## Work task
Please restate the data word for word, in full.

╭─ Data supplied

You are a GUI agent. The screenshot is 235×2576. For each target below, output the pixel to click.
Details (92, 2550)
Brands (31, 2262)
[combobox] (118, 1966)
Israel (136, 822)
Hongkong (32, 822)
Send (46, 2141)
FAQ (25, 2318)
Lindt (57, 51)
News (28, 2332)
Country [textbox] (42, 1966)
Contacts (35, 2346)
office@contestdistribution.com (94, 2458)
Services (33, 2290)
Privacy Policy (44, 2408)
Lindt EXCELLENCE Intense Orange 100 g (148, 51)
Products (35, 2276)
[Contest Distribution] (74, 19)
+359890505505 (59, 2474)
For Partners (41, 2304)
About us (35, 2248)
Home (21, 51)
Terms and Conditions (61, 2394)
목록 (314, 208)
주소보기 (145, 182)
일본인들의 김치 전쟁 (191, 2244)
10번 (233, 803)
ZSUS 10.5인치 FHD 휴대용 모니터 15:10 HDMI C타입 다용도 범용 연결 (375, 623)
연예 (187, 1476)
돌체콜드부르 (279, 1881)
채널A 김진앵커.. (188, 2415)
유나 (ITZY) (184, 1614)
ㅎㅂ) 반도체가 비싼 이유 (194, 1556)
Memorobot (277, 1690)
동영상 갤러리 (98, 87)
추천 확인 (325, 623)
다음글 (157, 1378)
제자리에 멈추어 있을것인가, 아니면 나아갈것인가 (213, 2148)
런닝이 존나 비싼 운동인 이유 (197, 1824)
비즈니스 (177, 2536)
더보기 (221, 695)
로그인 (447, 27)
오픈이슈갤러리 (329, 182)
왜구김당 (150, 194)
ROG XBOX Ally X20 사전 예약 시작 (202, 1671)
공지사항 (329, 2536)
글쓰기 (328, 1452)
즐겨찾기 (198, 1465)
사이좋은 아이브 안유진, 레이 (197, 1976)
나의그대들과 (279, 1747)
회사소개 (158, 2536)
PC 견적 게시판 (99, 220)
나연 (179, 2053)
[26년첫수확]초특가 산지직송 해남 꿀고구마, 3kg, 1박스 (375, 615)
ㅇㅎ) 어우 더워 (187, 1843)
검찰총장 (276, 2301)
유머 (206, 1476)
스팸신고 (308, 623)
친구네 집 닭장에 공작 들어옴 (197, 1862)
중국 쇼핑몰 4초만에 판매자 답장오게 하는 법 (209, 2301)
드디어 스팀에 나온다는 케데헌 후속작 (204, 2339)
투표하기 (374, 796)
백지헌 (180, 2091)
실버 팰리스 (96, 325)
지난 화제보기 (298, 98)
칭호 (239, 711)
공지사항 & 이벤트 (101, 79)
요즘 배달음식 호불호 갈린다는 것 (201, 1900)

╰─

## Reply
You are a GUI agent. The screenshot is 235×2576. For each target below, output the pixel to click.
Details (92, 2550)
Brands (31, 2262)
[combobox] (118, 1966)
Israel (136, 822)
Hongkong (32, 822)
Send (46, 2141)
FAQ (25, 2318)
Lindt (57, 51)
News (28, 2332)
Country [textbox] (42, 1966)
Contacts (35, 2346)
office@contestdistribution.com (94, 2458)
Services (33, 2290)
Privacy Policy (44, 2408)
Lindt EXCELLENCE Intense Orange 100 g (148, 51)
Products (35, 2276)
[Contest Distribution] (74, 19)
+359890505505 (59, 2474)
For Partners (41, 2304)
About us (35, 2248)
Home (21, 51)
Terms and Conditions (61, 2394)
목록 (314, 208)
주소보기 (145, 182)
일본인들의 김치 전쟁 (191, 2244)
10번 (233, 803)
ZSUS 10.5인치 FHD 휴대용 모니터 15:10 HDMI C타입 다용도 범용 연결 (375, 623)
연예 (187, 1476)
돌체콜드부르 (279, 1881)
채널A 김진앵커.. (188, 2415)
유나 (ITZY) (184, 1614)
ㅎㅂ) 반도체가 비싼 이유 (194, 1556)
Memorobot (277, 1690)
동영상 갤러리 (98, 87)
추천 확인 (325, 623)
다음글 (157, 1378)
제자리에 멈추어 있을것인가, 아니면 나아갈것인가 (213, 2148)
런닝이 존나 비싼 운동인 이유 (197, 1824)
비즈니스 (177, 2536)
더보기 (221, 695)
로그인 (447, 27)
오픈이슈갤러리 (329, 182)
왜구김당 (150, 194)
ROG XBOX Ally X20 사전 예약 시작 (202, 1671)
공지사항 (329, 2536)
글쓰기 (328, 1452)
즐겨찾기 (198, 1465)
사이좋은 아이브 안유진, 레이 (197, 1976)
나의그대들과 (279, 1747)
회사소개 (158, 2536)
PC 견적 게시판 (99, 220)
나연 (179, 2053)
[26년첫수확]초특가 산지직송 해남 꿀고구마, 3kg, 1박스 (375, 615)
ㅇㅎ) 어우 더워 (187, 1843)
검찰총장 (276, 2301)
유머 (206, 1476)
스팸신고 (308, 623)
친구네 집 닭장에 공작 들어옴 (197, 1862)
중국 쇼핑몰 4초만에 판매자 답장오게 하는 법 (209, 2301)
드디어 스팀에 나온다는 케데헌 후속작 (204, 2339)
투표하기 (374, 796)
백지헌 (180, 2091)
실버 팰리스 (96, 325)
지난 화제보기 (298, 98)
칭호 (239, 711)
공지사항 & 이벤트 (101, 79)
요즘 배달음식 호불호 갈린다는 것 (201, 1900)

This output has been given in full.